>>>

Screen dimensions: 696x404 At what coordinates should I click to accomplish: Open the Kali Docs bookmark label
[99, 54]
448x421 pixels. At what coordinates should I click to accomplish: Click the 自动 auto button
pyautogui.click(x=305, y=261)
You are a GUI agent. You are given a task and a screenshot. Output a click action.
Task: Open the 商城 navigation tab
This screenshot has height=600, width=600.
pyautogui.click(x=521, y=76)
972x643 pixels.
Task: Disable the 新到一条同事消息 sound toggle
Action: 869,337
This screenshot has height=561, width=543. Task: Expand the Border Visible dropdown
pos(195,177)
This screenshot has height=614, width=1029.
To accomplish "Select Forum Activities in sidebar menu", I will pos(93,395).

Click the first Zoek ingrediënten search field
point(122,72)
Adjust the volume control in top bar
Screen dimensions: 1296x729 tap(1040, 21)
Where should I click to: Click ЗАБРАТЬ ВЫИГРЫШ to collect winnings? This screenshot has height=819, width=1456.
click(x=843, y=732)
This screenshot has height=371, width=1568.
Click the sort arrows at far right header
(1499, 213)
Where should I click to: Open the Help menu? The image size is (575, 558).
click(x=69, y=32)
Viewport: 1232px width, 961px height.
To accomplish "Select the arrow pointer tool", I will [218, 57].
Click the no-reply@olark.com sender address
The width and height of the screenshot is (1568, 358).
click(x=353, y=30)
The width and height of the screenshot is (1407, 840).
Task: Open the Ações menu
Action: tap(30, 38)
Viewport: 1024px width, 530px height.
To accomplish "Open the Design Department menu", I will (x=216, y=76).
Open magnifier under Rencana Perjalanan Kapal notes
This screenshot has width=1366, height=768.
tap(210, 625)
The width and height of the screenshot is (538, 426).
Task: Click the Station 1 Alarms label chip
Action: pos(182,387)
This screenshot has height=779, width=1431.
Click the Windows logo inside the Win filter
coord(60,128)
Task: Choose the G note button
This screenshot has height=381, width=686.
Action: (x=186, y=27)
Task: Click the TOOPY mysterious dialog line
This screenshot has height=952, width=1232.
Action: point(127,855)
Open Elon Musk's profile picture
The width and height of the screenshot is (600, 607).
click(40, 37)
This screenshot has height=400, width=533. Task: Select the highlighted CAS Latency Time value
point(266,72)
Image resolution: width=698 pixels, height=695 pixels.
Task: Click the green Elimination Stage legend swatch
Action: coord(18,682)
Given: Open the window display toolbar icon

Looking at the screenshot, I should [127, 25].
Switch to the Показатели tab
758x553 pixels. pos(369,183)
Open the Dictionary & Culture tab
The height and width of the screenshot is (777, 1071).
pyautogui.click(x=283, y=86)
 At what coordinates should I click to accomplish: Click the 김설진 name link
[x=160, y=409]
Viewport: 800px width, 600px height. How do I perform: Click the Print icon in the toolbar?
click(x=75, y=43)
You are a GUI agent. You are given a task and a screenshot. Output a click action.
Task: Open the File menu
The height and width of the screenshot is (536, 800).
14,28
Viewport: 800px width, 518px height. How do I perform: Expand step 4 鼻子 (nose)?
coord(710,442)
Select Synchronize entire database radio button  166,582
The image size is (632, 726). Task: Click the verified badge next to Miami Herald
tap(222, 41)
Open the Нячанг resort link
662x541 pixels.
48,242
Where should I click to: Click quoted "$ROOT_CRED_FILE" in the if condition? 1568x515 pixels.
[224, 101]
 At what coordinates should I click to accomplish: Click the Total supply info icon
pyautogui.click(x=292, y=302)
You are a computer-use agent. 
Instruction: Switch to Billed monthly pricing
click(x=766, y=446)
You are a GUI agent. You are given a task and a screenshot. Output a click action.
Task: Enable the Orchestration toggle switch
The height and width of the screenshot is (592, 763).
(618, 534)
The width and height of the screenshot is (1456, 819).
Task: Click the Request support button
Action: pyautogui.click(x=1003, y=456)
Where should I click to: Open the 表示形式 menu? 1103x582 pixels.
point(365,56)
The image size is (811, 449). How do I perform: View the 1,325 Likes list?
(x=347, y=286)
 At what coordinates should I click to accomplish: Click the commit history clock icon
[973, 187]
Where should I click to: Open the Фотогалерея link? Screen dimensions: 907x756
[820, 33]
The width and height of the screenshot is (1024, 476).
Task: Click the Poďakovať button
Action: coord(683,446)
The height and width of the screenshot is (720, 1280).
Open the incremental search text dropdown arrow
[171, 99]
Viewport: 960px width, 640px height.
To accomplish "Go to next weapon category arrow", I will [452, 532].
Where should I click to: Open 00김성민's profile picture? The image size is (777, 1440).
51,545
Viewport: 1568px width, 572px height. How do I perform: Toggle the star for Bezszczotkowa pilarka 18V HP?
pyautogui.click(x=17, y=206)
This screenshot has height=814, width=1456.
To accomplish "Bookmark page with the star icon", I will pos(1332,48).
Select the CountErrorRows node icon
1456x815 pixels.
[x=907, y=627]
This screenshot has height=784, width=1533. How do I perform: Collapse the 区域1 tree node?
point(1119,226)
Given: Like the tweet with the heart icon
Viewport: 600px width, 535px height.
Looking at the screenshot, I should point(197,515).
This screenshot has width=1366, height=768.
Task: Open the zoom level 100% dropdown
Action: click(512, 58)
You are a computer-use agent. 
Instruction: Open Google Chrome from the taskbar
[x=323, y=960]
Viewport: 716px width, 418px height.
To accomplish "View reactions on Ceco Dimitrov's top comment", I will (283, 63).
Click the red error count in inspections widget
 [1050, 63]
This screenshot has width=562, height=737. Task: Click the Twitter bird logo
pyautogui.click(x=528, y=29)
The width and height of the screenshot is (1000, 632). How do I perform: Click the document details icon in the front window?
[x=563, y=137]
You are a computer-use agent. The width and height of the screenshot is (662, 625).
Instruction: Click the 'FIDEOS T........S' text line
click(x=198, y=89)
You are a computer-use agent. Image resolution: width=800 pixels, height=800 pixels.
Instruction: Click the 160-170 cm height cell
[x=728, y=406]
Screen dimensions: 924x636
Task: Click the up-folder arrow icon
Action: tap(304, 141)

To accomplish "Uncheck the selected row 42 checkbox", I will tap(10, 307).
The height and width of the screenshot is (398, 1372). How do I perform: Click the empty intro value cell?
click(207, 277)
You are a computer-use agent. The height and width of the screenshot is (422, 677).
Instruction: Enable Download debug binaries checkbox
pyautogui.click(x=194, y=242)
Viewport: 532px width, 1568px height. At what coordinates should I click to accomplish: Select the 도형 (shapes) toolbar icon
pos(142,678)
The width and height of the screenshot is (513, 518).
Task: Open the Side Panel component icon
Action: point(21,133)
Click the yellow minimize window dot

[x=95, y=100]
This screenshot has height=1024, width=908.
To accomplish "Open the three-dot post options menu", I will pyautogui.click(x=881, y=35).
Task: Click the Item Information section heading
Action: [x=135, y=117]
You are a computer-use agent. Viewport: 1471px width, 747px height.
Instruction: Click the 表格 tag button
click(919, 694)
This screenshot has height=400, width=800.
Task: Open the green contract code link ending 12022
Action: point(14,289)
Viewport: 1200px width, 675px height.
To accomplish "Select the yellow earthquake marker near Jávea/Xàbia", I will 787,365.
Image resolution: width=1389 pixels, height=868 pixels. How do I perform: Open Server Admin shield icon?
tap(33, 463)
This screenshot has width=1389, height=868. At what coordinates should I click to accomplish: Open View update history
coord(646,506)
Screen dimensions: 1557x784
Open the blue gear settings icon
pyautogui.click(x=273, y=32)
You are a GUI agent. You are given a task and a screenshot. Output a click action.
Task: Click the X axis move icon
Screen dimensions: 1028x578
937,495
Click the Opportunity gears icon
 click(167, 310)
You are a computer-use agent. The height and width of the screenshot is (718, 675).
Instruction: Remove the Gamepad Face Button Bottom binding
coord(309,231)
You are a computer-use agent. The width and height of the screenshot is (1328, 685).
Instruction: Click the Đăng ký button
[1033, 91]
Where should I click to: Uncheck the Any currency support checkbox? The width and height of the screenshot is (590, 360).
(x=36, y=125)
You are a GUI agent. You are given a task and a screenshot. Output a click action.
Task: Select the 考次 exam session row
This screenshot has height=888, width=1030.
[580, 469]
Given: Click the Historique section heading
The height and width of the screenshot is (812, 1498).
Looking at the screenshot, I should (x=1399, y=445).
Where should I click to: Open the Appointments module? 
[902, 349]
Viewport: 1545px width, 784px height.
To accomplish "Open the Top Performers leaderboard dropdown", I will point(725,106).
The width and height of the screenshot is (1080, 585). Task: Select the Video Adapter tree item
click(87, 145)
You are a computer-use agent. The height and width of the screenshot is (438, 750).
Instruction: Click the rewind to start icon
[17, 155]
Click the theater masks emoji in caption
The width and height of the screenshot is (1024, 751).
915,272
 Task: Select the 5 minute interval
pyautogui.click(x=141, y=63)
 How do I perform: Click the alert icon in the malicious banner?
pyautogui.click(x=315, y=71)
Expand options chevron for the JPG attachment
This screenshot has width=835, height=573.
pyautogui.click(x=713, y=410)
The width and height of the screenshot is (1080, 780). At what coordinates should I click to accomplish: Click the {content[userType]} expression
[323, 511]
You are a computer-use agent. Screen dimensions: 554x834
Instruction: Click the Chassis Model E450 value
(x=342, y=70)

<<<

Look above for the line holding "Where should I click to: Open the Help", then set down exactly that line and every line after it up to and including the line holding "Viewport: 1232px width, 961px height.", with nothing else.

The completed task:
Where should I click to: Open the Help menu? The image size is (575, 558).
click(x=69, y=32)
Viewport: 1232px width, 961px height.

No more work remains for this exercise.